Hopefully you found read_csv. When importing a csv file to a table, the arguments needed for this are the file name of the csv file as well as the column `names` since we want to define the column names ourselves. Lets make a list containing the column names we want to use:

In [3]:
# Set column names to 'carrier' and 'name'
carrier_columns = ['carrier' , 'name']

Next, use the Pandas read csv function with the following url to import the data into Python:   
https://raw.githubusercontent.com/dannguyen/bts-transstats-t100-domestic-demo/master/data/lookup-tables/L_UNIQUE_CARRIERS.csv


In [4]:
# Import carriers data from the web using pandas
carriers = pd.read_csv('https://raw.githubusercontent.com/dannguyen/bts-transstats-t100-domestic-demo/master/data/lookup-tables/L_UNIQUE_CARRIERS.csv', # the location on the internet of the file we want to read
                     names=carrier_columns, # Sets the column names to the values in carrier_columns
                     skiprows = 1) # Skips the row with column names


In [5]:
# Print the carriers dataframe
carriers

Unnamed: 0,carrier,name
0,02Q,Titan Airways
1,04Q,Tradewind Aviation
2,05Q,"Comlux Aviation, AG"
3,06Q,Master Top Linhas Aereas Ltd.
4,07Q,Flair Airlines Ltd.
...,...,...
1560,ZW,Air Wisconsin Airlines Corp
1561,ZX,Air Georgian
1562,ZX (1),Airbc Ltd.
1563,ZY,Atlantic Gulf Airlines


Congratulations!
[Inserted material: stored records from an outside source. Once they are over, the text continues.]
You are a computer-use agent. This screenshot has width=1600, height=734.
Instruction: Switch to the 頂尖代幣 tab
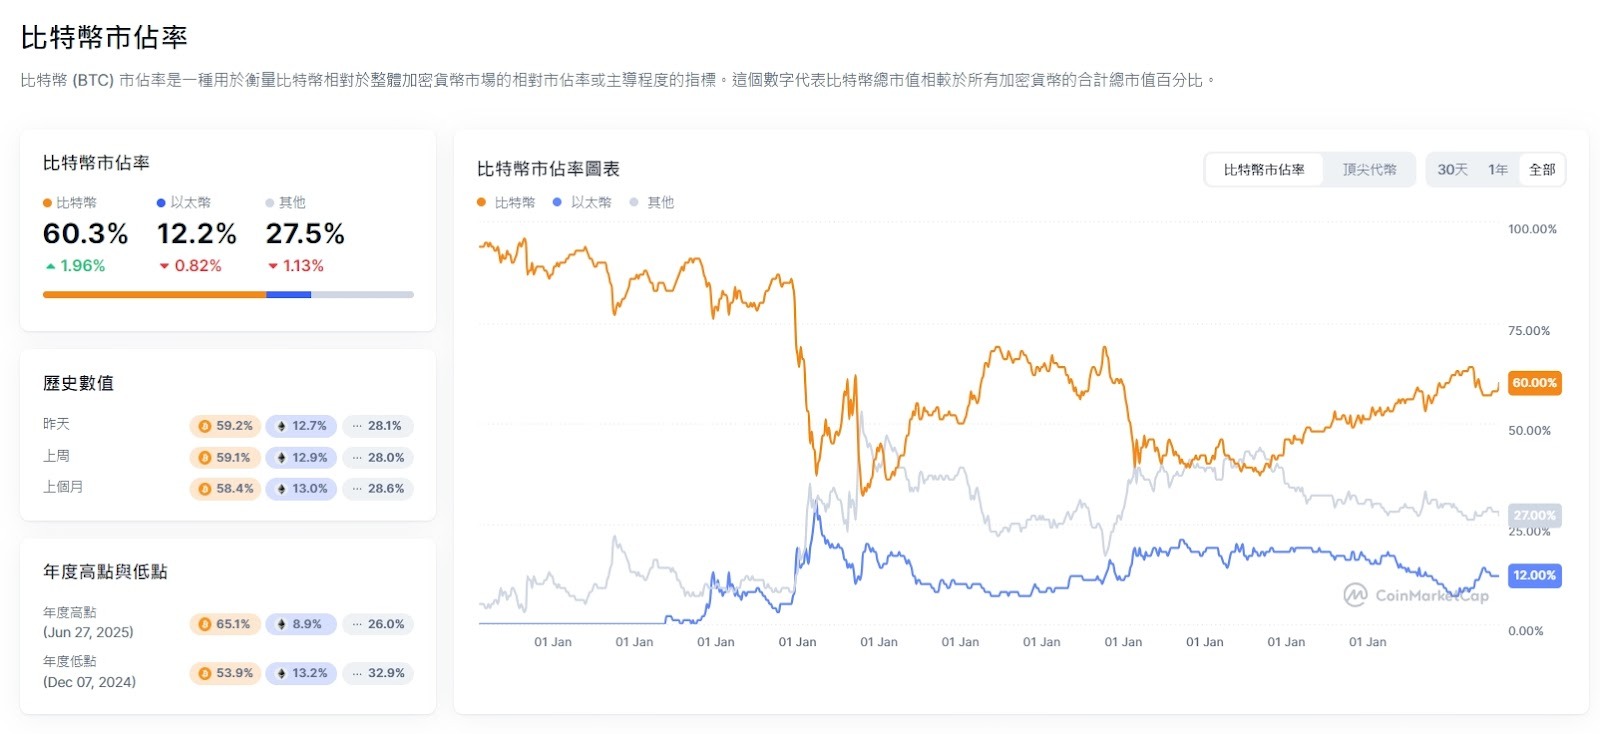pyautogui.click(x=1370, y=169)
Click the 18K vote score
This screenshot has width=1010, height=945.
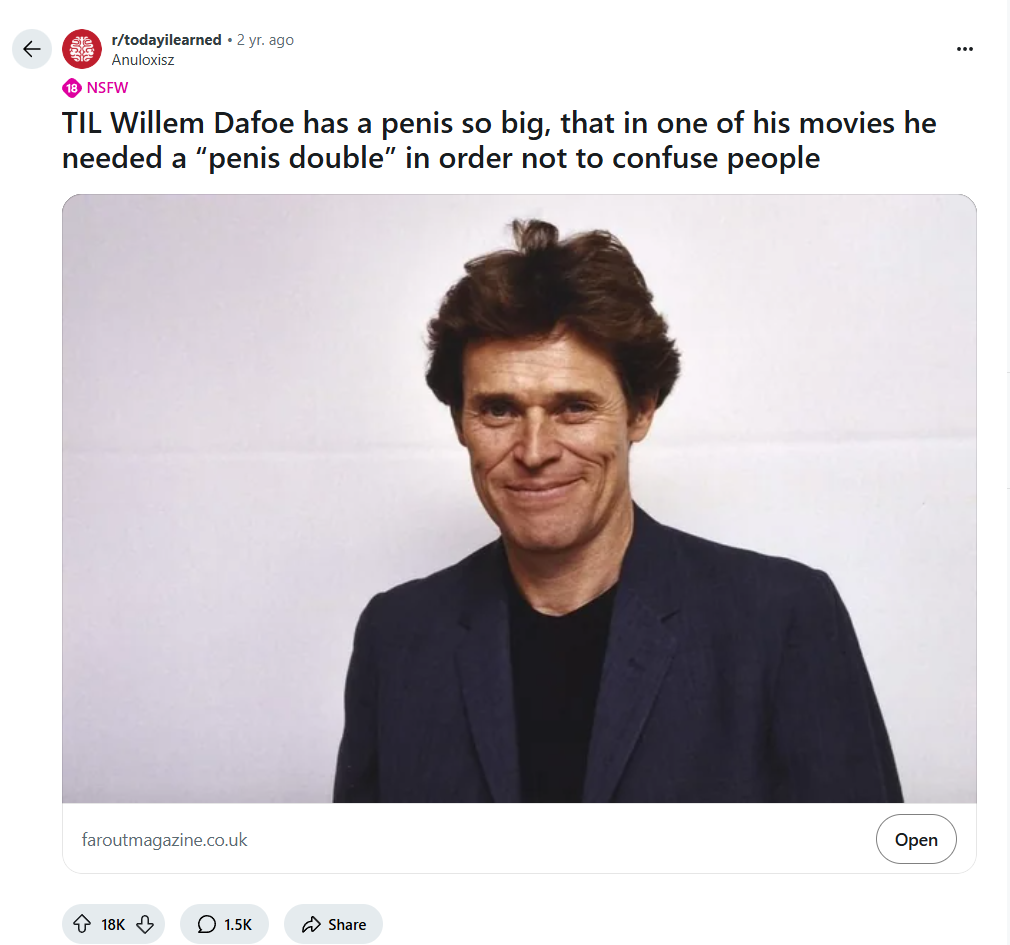[113, 924]
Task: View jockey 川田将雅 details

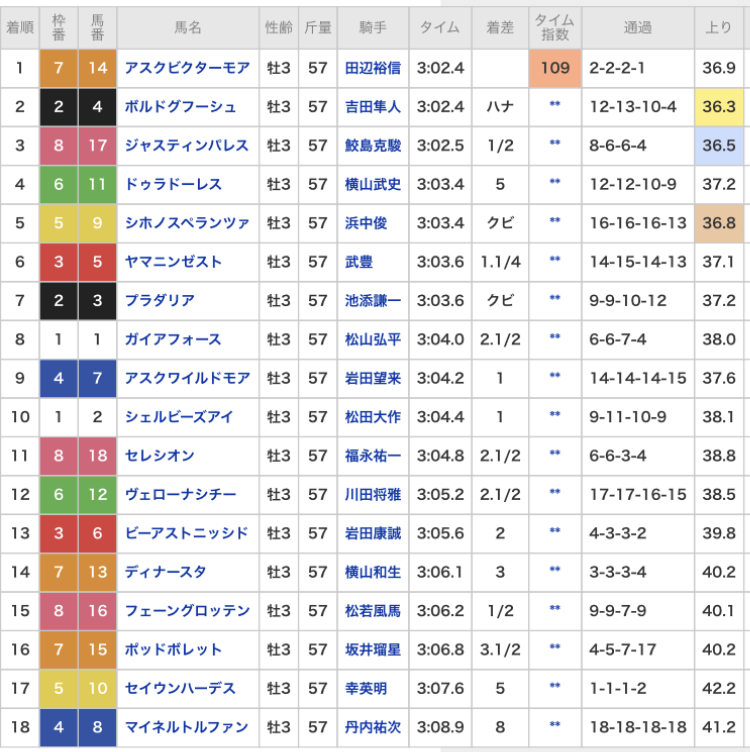Action: coord(372,494)
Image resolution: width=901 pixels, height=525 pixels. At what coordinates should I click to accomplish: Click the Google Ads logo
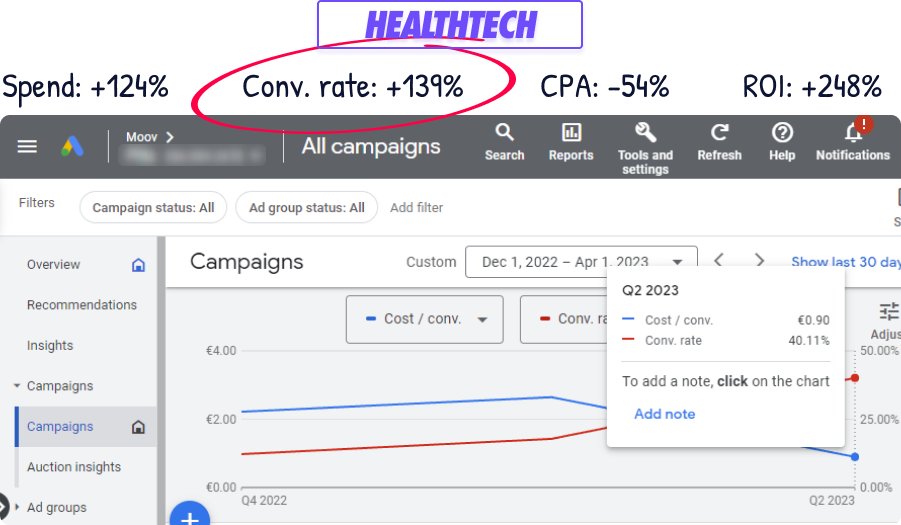point(71,147)
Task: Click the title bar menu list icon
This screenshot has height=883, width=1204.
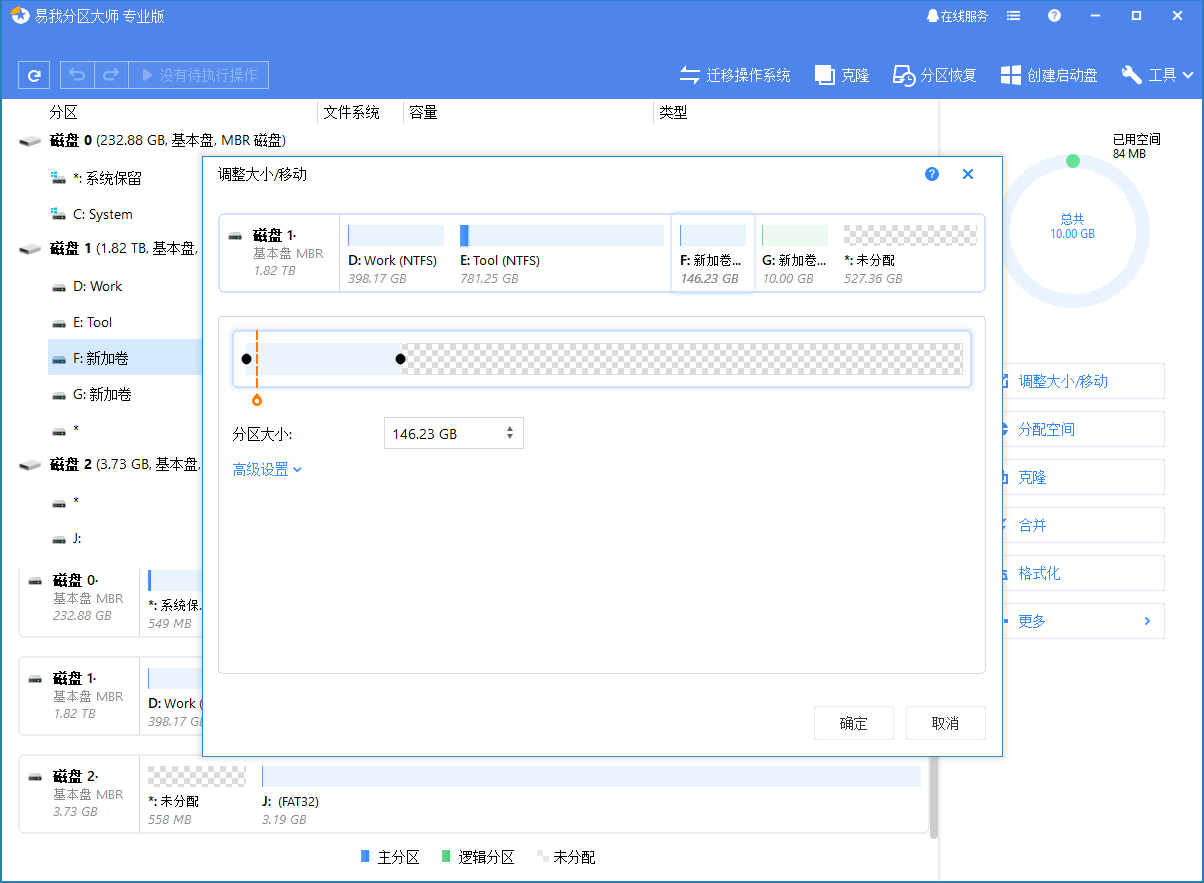Action: pos(1014,16)
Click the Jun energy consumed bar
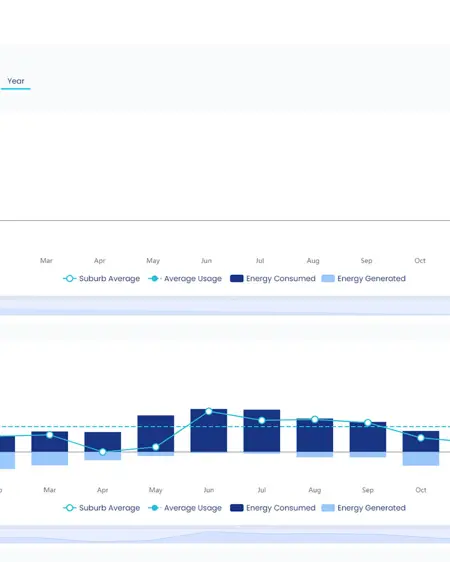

With just a few lines of code you loaded a csv file from the web into Python and changed the column names on the fly. Good job!

## Inserting carrier data into the database in Python
Now that we have the data in Python, all we have to do is write it into our SQL database. Before we do that we should make sure that our data is clean. Let's run some basic summary statistics before we move on.

In [6]:
# Print carriers info
carriers.info()

<class 'pandas.core.frame.DataFrame'>
RangeIndex: 1565 entries, 0 to 1564
Data columns (total 2 columns):
 #   Column   Non-Null Count  Dtype 
---  ------   --------------  ----- 
 0   carrier  1564 non-null   object
 1   name     1565 non-null   object
dtypes: object(2)
memory usage: 24.6+ KB


It seems we have one NA/NULL value in the carrier column, since there are 1564 non-null values out of 1565 total values.  
We can confirm this by running the isnull() and sum() function together.

In [7]:
# Count NULL values
carriers.isnull().sum()

carrier    1
name       0
dtype: int64

Clearly, there is one NA/NULL value in our table. Alright, let's find out which carrier is missing its code value.

In [8]:
# Find missing carrier code
carriers[carriers['carrier'].isna()]

Unnamed: 0,carrier,name
926,,North American Airlines


Found it! The North American Airlines is missing their carrier code value. A quick research on the internet reveals that they ceased operations in 2014 and that in cases like that carrier codes can be reassigned to other carriers. This is good to know, but for now we don't have to worry about this missing value and can leave it as is. Let's move on with our task of adding the table to our SQL database.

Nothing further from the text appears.